No funerals!
For the first time in 2004 I will not be officiating at a funeral this week! Yet I did receive a call on Tuesday from a woman in the community whose mother-in-law is dying of cancer. She is only expected to live for two to three weeks. I visited with her Tuesday afternoon in the hospital. This will be the second terminally ill person I walk this path with in less than a year.
What do you say to an elderly woman who is dying? I enjoy sitting and listening, holding and crying, praying and grieving. I have walked into the rooms of terminal patients who are being told the “good news,” encouraged to say a prayer. Is this what I am to seek to do as a pastor?
As I wrestle with my calling and especially in moments of being at the bedside of a terminally ill person, my evangelical upbringing screams at me to share the gospel and make sure they are saved before they die.
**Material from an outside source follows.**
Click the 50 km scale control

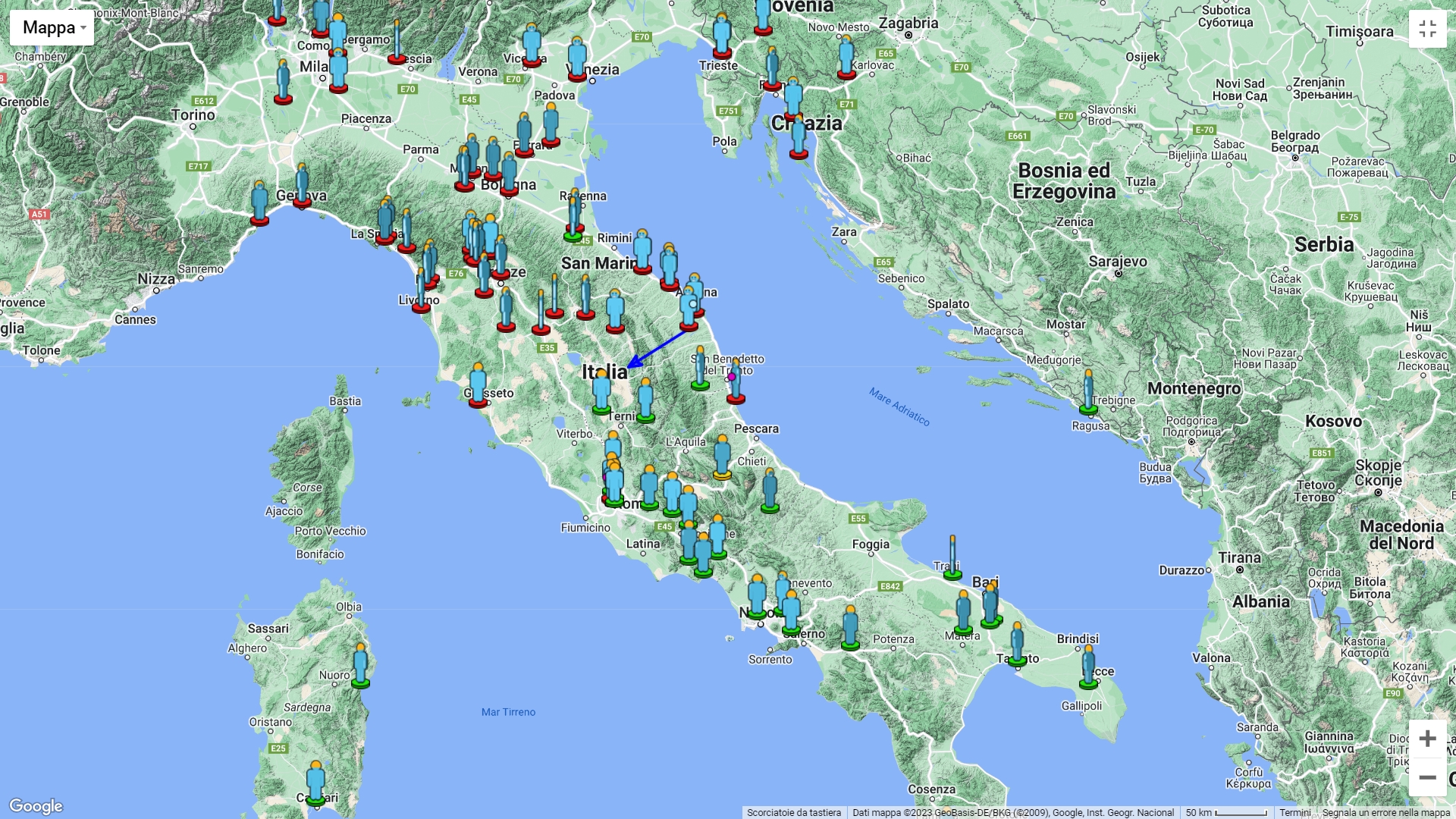[x=1226, y=812]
Yet I know I can’t control them or their response. I feel it is far more important to develop a relationship with this person, to weep with them, to mourn with them, to pray for them. I try to enter into conversations with them about their current experience. I try to let them know I love them. I try to communicate the love of Jesus to them through my words and actions. I desire for them to know Jesus Christ and to know that he is the way, the truth, and the life. But ultimately I know that I am not responsible for getting them there.
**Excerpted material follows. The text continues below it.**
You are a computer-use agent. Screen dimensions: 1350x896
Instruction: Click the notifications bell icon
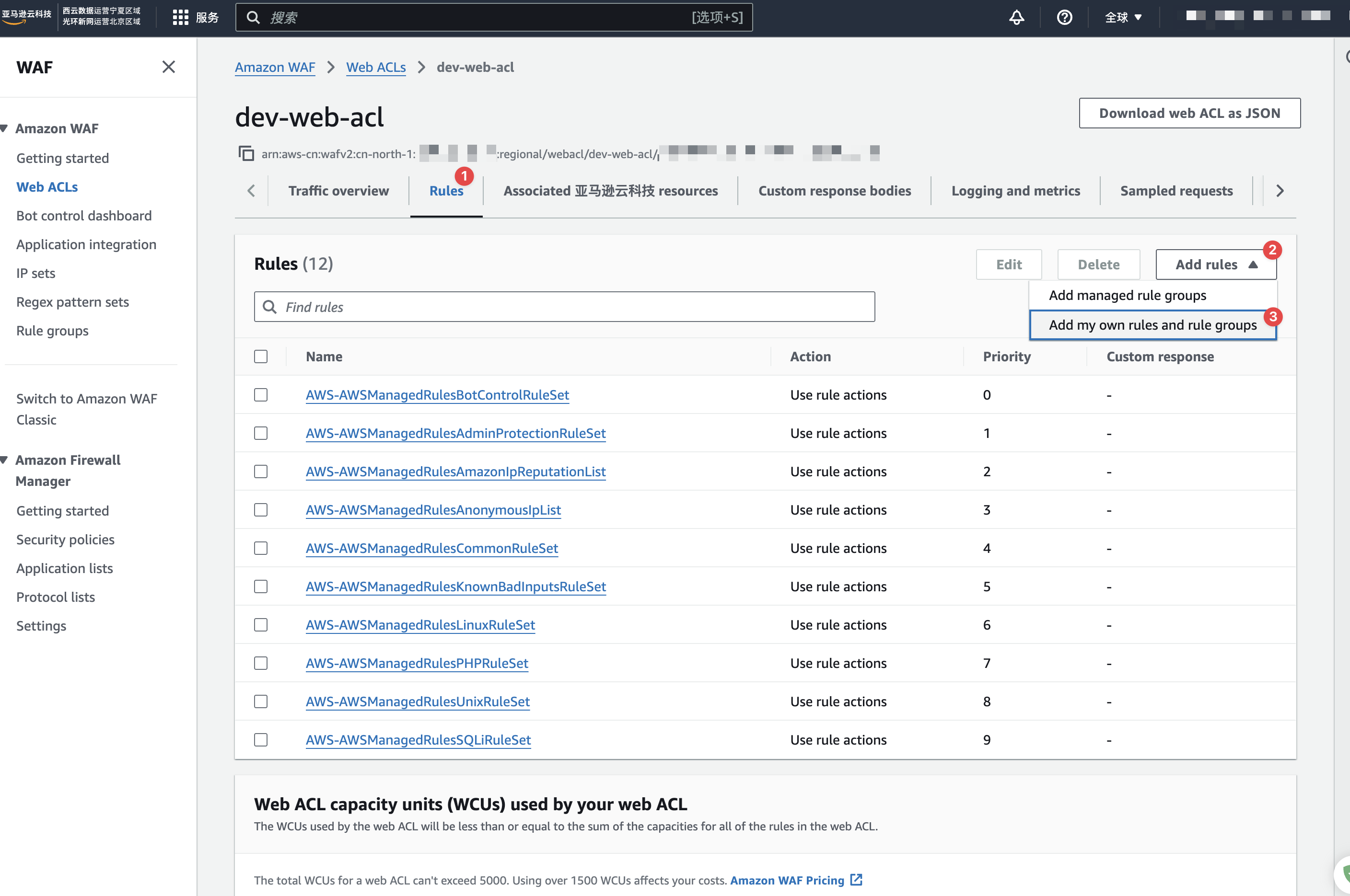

Brian McLaren talked about counting conversations rather than conversions. I want this woman and all the other terminally ill that I walk this path with and their families to know that I am their friend first regardless of their belief. I care about them because they are persons made in the image of God. I am building a relationship with them to get to know them, to love them, to minister in every way I can to them, not solely to convert them. If conversion happens great, but too often evangelicals treat that as the one and only goal of ministering to the terminally ill.